**Material supplied**
____

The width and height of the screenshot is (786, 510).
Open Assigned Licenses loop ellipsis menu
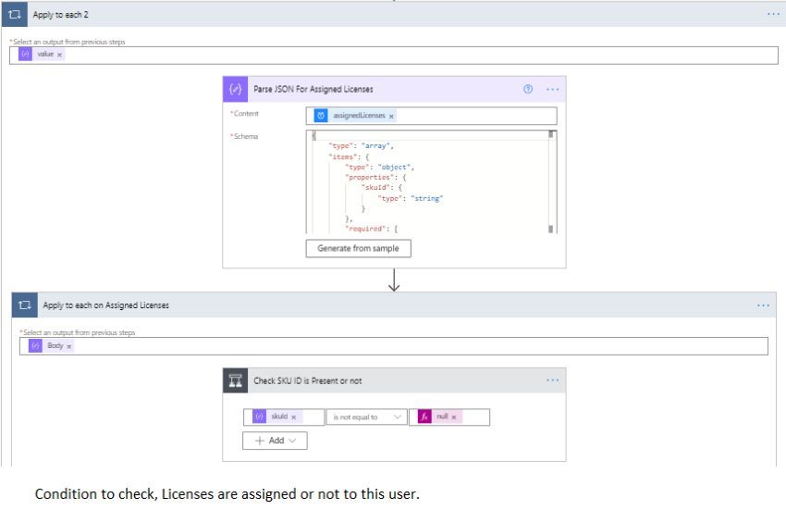(763, 305)
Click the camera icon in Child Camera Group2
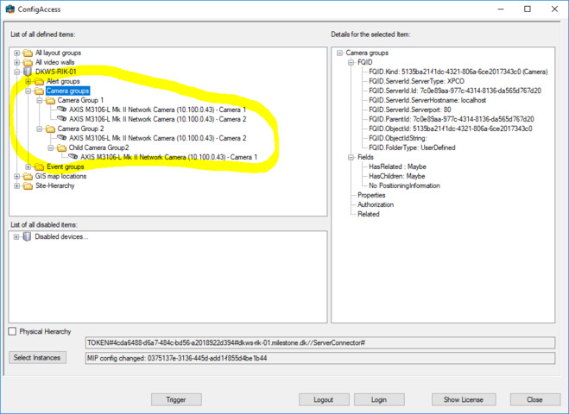The width and height of the screenshot is (569, 414). pos(73,157)
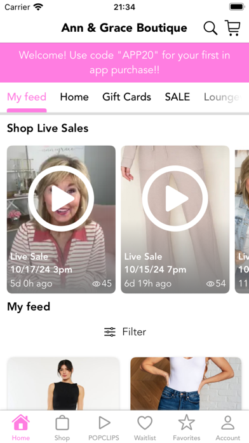Viewport: 249px width, 443px height.
Task: Switch to the Gift Cards tab
Action: point(126,97)
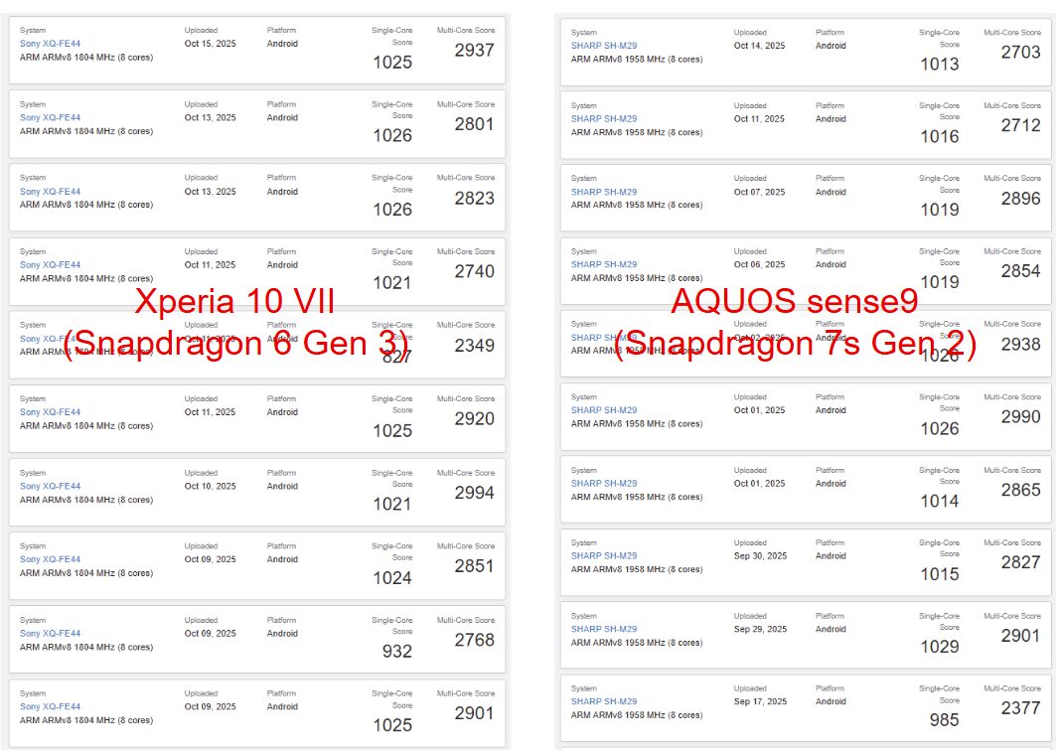
Task: Open SHARP SH-M29 link uploaded Sep 29
Action: 604,629
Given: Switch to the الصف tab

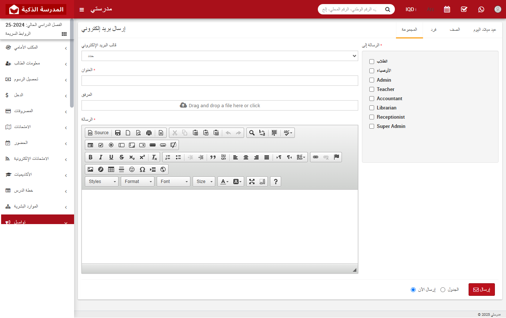Looking at the screenshot, I should coord(455,29).
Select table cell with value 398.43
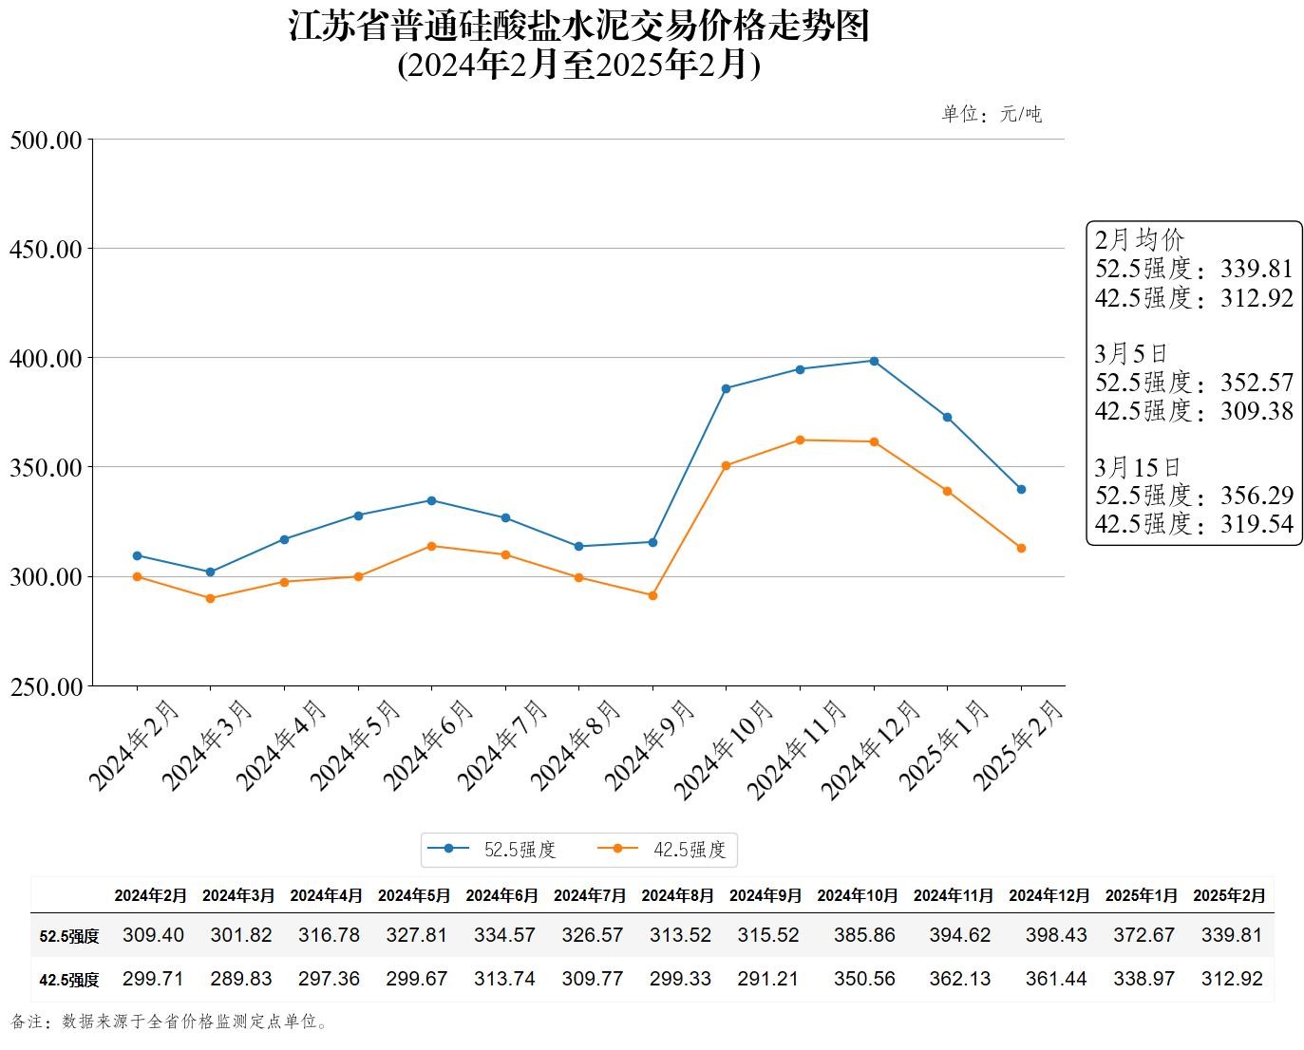 click(x=1055, y=935)
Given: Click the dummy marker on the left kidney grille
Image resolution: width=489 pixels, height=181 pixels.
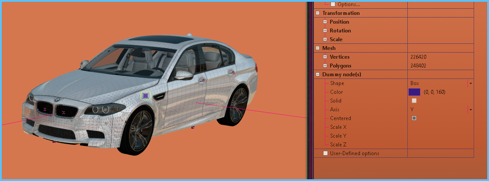Looking at the screenshot, I should (x=45, y=108).
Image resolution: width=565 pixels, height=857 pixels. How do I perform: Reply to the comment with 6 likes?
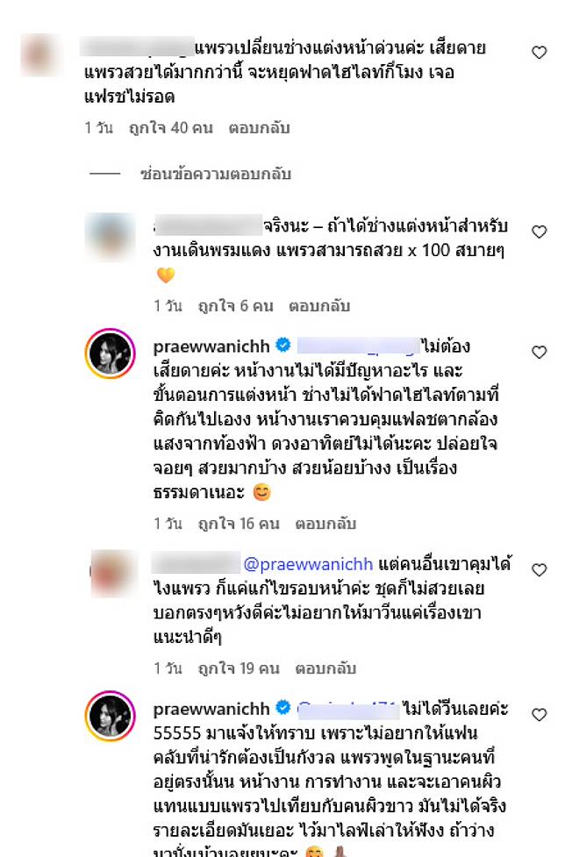[x=319, y=306]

____

**What the exercise asks**
All of the data should be returned word for word, with each picture left out.

**Exercise answer**
The width and height of the screenshot is (786, 510).
Open Assigned Licenses loop ellipsis menu
(763, 305)
Click the camera icon in Child Camera Group2
The width and height of the screenshot is (569, 414). pos(73,157)
Viewport: 249px width, 443px height.
Task: Switch to the Gift Cards tab
Action: point(126,97)
Task: Open SHARP SH-M29 link uploaded Sep 29
Action: 604,629
Given: Switch to the الصف tab

Looking at the screenshot, I should coord(455,29).
Select table cell with value 398.43
 click(x=1055, y=935)
Given: Click the dummy marker on the left kidney grille
Image resolution: width=489 pixels, height=181 pixels.
Looking at the screenshot, I should (x=45, y=108).
Image resolution: width=565 pixels, height=857 pixels. How do I perform: Reply to the comment with 6 likes?
[x=319, y=306]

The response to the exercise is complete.